**TASK PROMPT:** Scan the material below for lines with the string "will". State how many there are and nothing else.

**EXCERPTED RECORDS:**
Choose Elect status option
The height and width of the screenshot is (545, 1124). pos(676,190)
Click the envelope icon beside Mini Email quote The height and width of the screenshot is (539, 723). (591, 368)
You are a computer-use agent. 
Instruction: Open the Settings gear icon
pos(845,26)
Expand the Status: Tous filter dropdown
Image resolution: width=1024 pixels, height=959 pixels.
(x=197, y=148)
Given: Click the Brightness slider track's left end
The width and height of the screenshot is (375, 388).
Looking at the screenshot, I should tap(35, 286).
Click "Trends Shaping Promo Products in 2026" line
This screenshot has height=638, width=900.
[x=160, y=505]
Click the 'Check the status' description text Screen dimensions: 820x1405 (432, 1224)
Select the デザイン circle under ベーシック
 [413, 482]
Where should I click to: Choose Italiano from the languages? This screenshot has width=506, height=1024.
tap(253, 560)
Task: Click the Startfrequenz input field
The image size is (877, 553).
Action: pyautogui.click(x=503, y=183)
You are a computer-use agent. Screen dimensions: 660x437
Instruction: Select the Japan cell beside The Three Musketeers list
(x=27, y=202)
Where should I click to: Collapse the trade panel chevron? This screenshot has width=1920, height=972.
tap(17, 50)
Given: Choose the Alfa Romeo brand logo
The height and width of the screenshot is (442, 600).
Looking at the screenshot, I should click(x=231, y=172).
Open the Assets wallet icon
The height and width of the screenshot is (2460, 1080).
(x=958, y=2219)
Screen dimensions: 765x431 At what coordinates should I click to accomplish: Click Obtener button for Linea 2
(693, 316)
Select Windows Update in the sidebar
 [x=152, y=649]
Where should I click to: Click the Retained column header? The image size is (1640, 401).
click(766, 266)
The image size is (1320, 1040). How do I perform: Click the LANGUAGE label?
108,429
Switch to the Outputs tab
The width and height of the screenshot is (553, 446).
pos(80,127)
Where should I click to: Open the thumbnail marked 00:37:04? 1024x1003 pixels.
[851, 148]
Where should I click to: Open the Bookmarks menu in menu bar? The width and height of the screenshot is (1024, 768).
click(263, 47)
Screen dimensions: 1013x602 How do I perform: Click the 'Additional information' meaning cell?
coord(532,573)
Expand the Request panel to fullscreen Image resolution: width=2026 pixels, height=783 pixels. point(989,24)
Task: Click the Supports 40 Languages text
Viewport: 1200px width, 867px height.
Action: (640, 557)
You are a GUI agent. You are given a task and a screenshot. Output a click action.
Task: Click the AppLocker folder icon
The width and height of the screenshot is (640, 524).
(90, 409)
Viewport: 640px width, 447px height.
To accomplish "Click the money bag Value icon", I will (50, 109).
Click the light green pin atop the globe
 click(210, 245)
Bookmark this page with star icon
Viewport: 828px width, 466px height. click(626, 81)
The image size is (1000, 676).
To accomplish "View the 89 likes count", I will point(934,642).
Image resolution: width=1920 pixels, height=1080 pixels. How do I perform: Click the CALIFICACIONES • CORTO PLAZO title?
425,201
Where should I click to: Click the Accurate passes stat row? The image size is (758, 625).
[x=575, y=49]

**SOLUTION FOR THIS TASK:** 2